Rewrite the portion of the listing that opens with the line containing "Where should I click to: Activate" and runs through the end of the listing, substituting "button" for "icon" and leaving everything else unchanged. Omit the pictures from your answer.

■ ■ ■ ■

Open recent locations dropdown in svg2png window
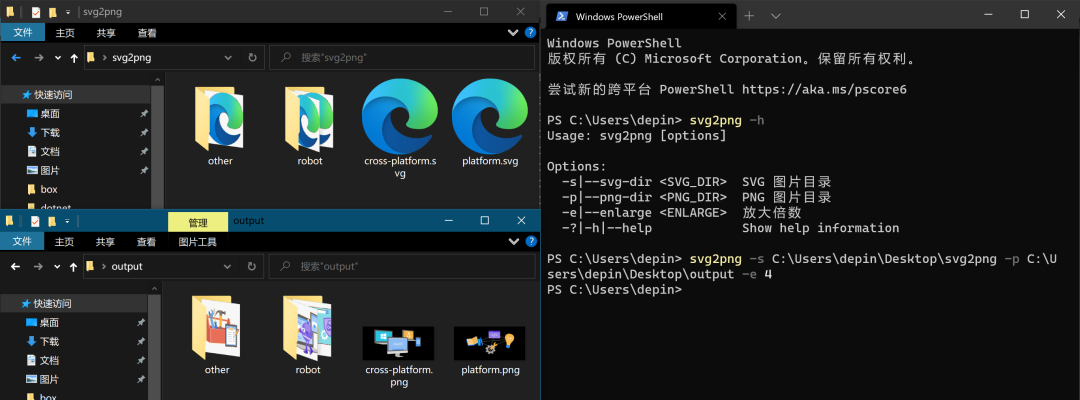The image size is (1080, 400). (58, 58)
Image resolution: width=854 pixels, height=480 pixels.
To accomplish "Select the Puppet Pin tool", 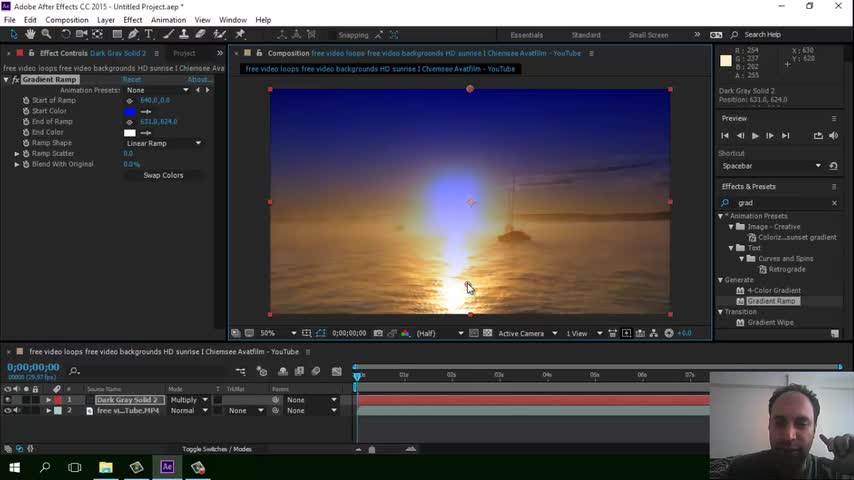I will [x=240, y=34].
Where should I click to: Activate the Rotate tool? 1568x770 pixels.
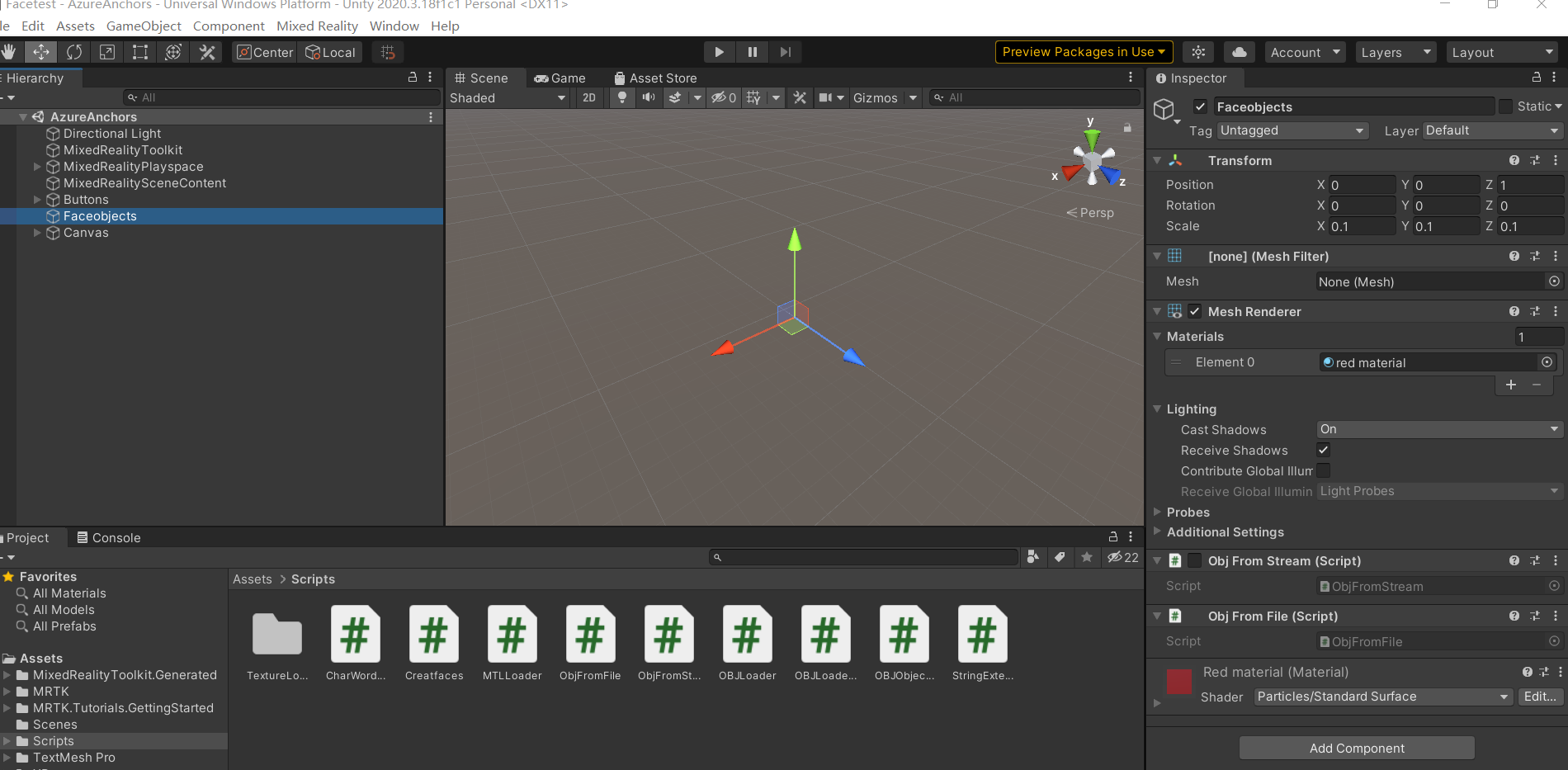coord(74,51)
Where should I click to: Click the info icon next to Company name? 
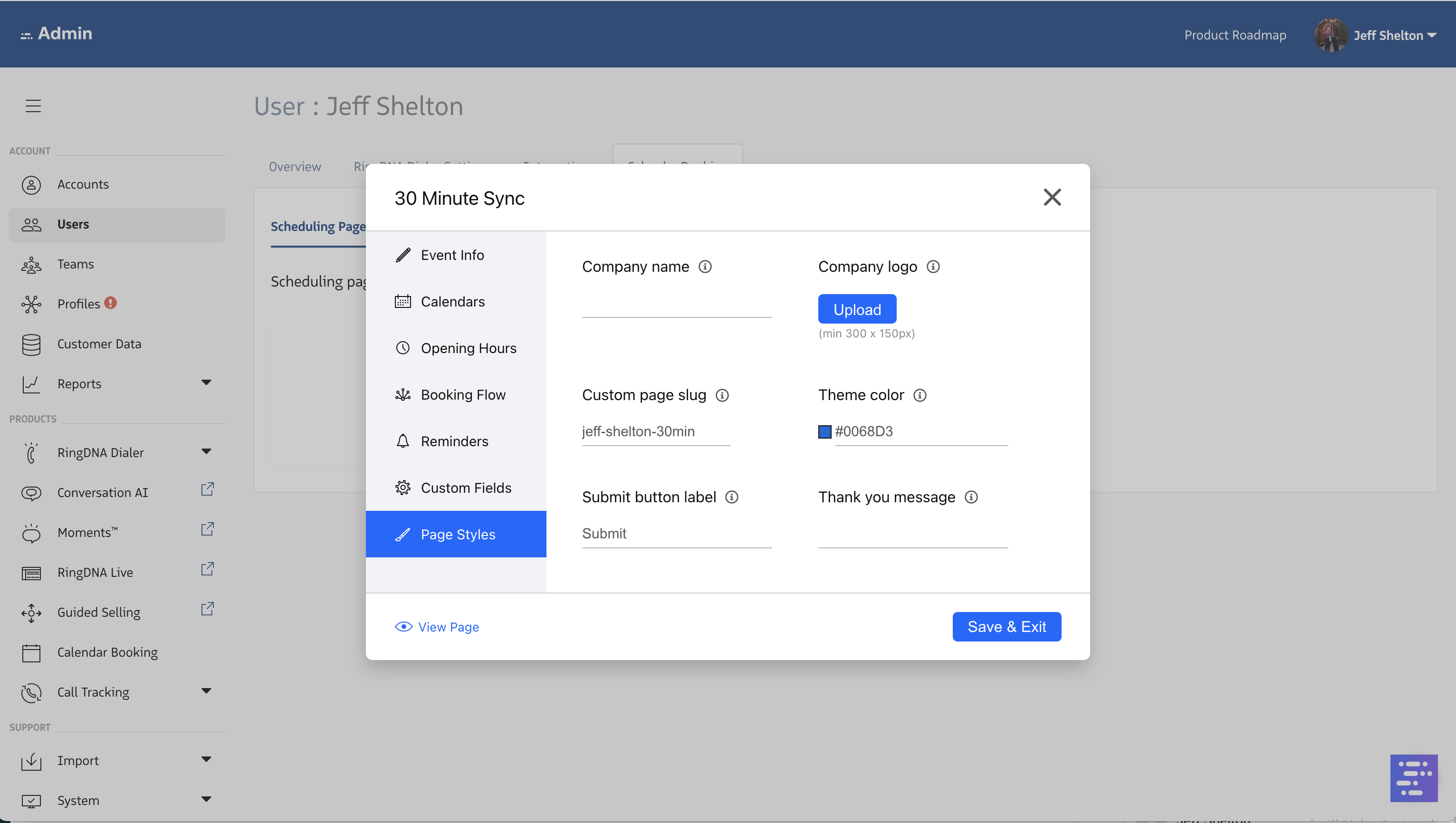(x=705, y=266)
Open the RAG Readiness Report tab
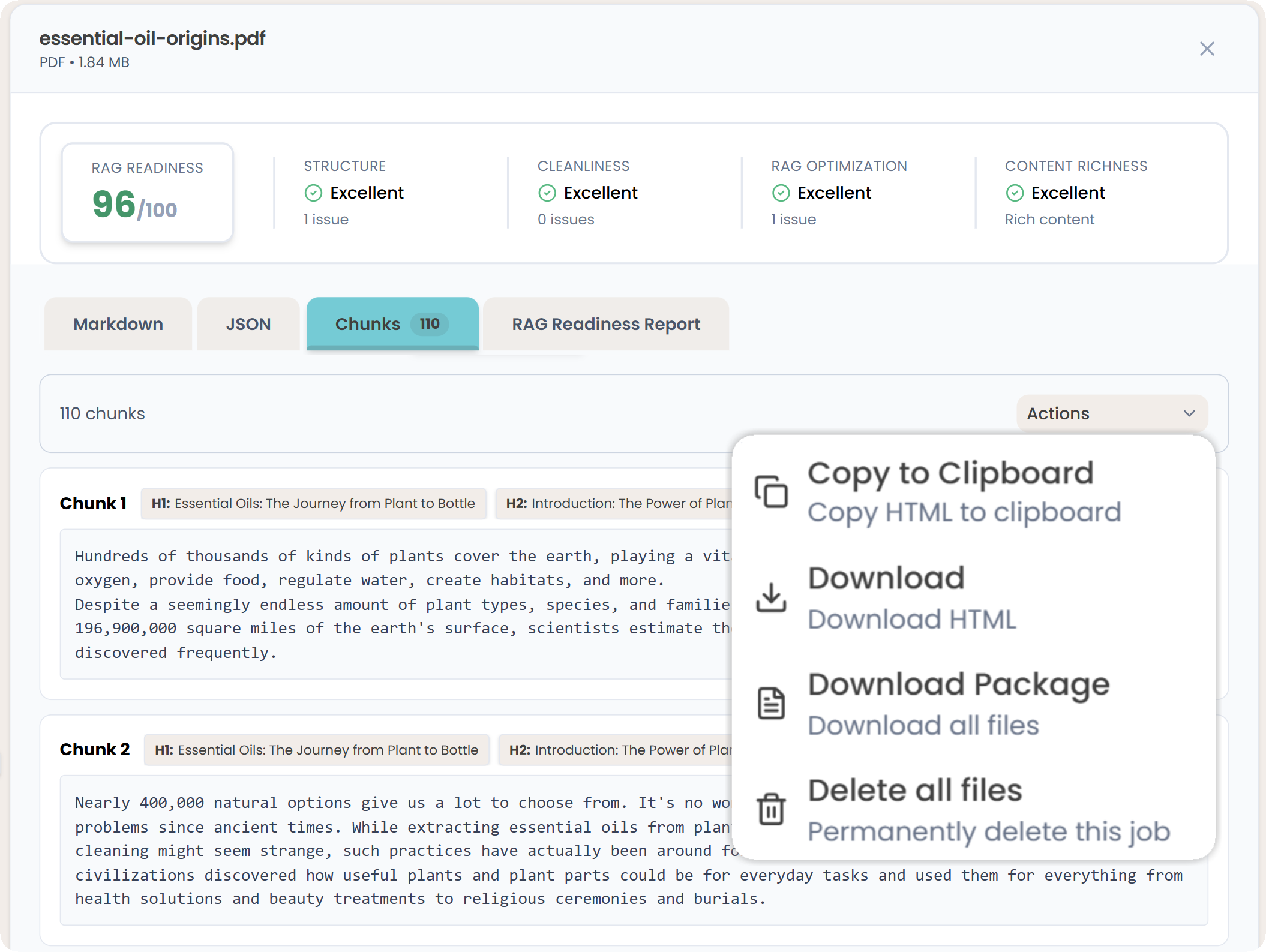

■ ■ ■ ■

■ **Response**:
Where should I click to: Activate the Rotate tool? 1568x770 pixels.
coord(74,51)
Where should I click to: Click the info button next to Company name? 
(x=705, y=266)
Open the RAG Readiness Report tab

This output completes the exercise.